*Exercise brief*
No pictures go into the output, which should consist only of the lines from the first line of the data through the line with "Task: Click the 12/14/2022, 7:16AM timestamp", copied exactly.

◆ ◆ ◆ ◆

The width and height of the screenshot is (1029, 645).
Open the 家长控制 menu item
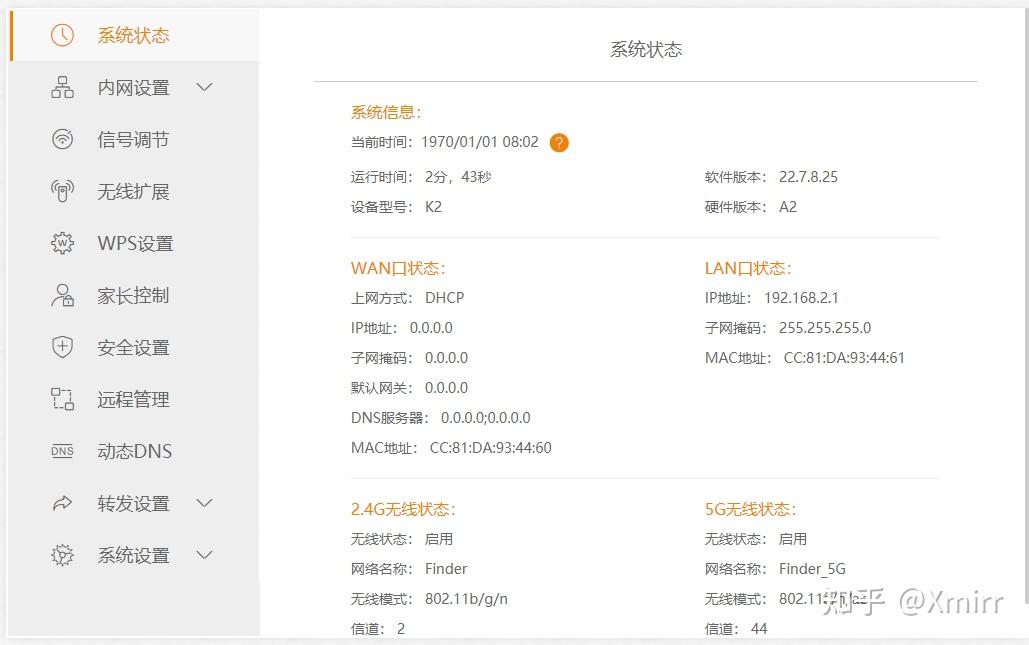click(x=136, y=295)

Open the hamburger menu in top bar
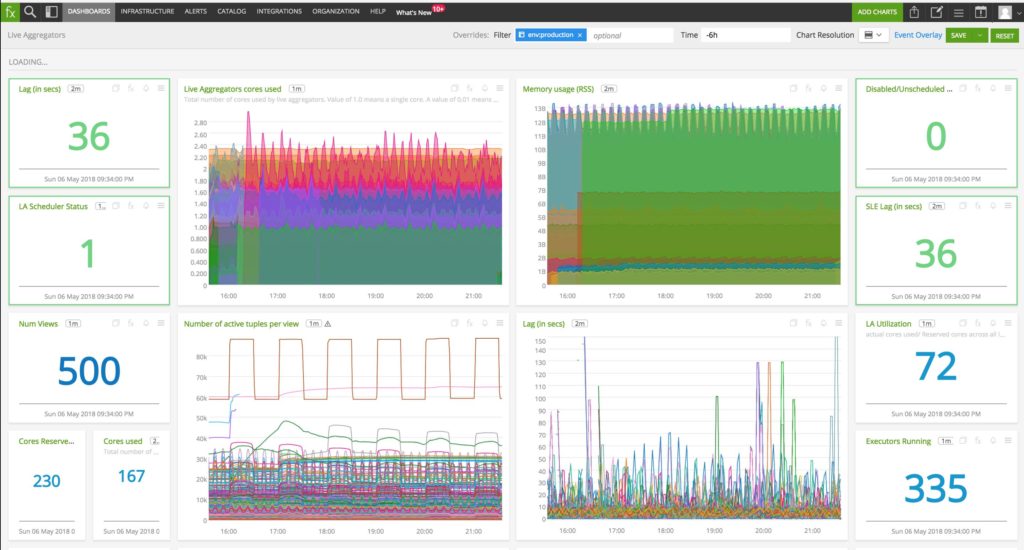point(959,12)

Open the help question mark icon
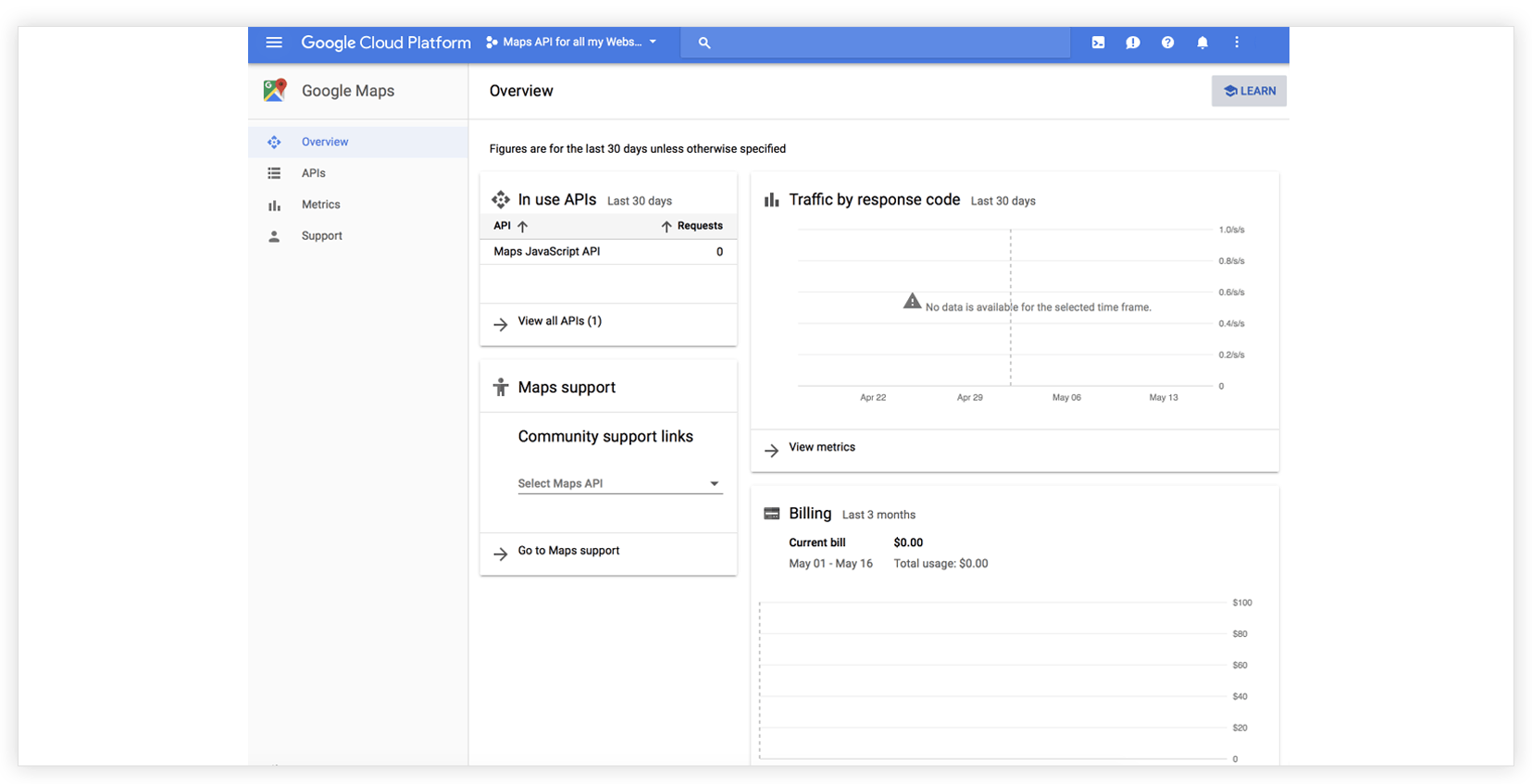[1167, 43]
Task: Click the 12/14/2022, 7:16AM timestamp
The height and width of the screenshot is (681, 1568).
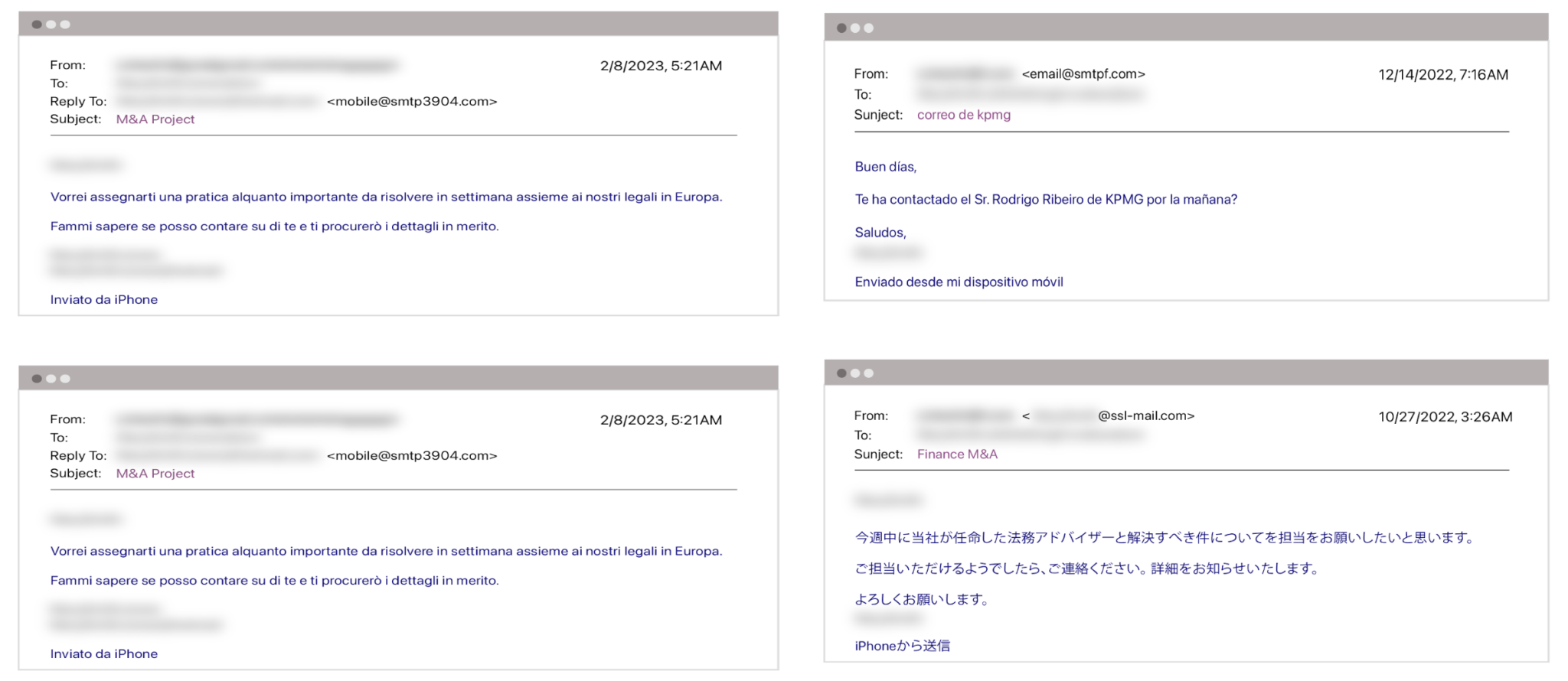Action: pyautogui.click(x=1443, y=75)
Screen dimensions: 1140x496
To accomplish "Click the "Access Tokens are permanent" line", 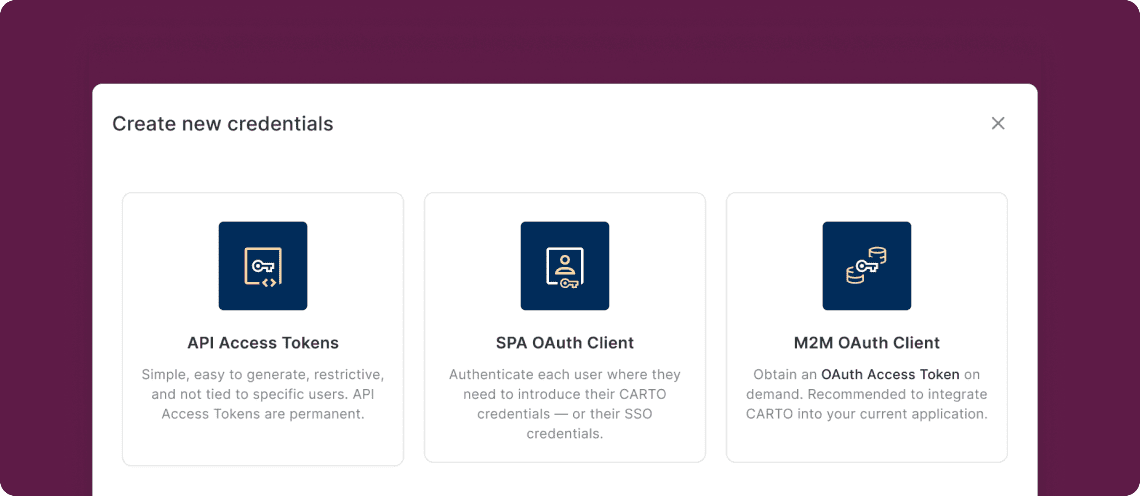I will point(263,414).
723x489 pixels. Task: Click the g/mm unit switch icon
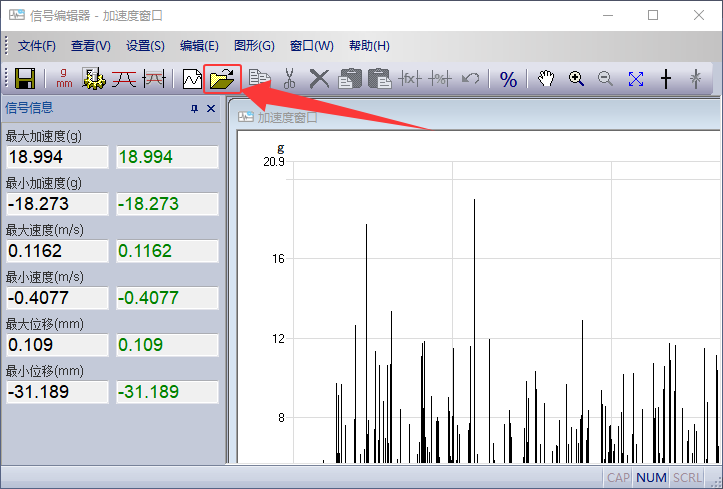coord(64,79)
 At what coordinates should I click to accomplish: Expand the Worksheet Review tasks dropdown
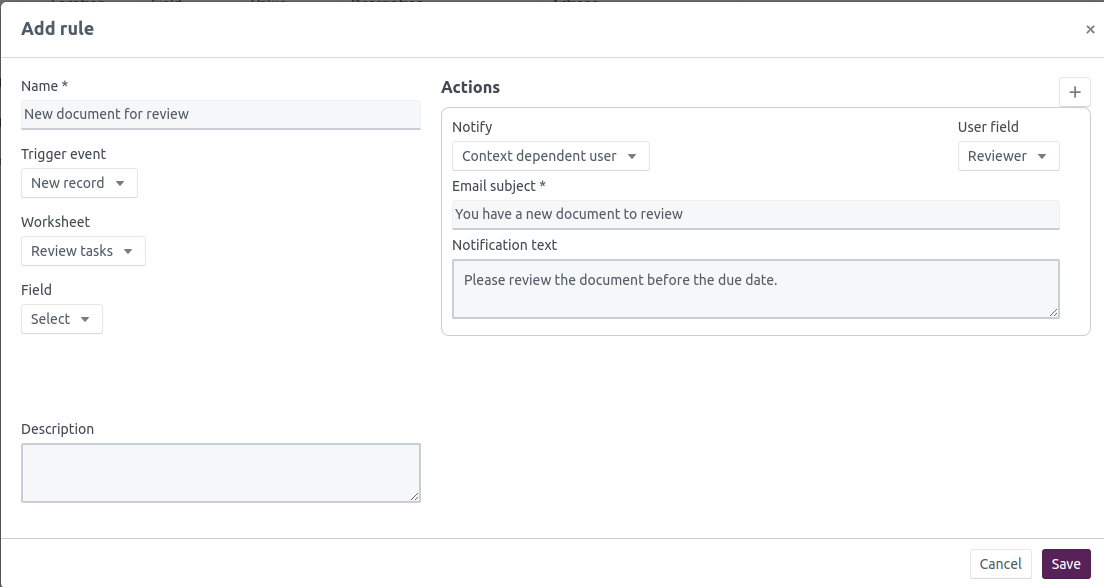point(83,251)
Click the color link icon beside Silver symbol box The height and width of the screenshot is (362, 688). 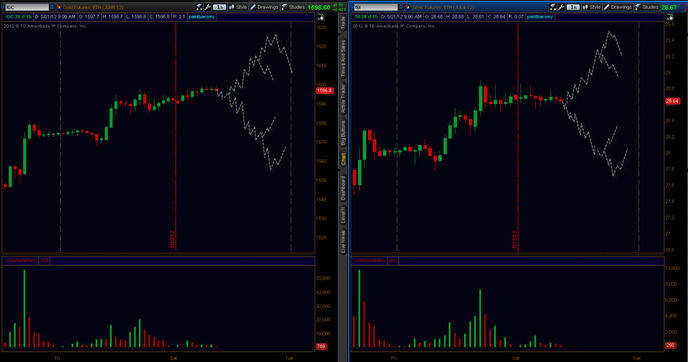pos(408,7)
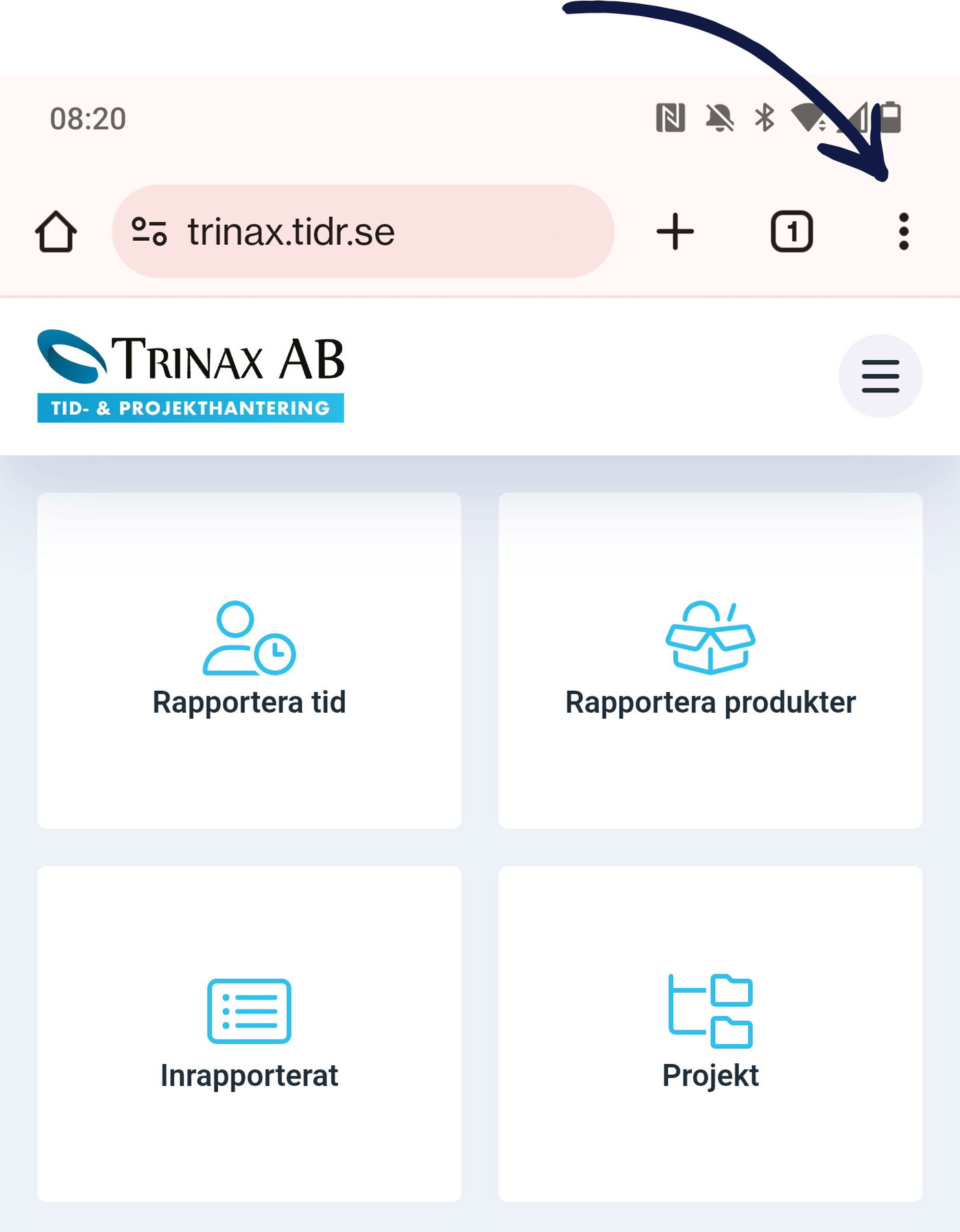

◆ ◆ ◆ ◆

*Exercise result*
The width and height of the screenshot is (1029, 645).
Open the 家长控制 menu item
click(x=136, y=295)

Open the hamburger menu in top bar
point(959,12)

Open the help question mark icon
[1167, 43]
Task: Click the 12/14/2022, 7:16AM timestamp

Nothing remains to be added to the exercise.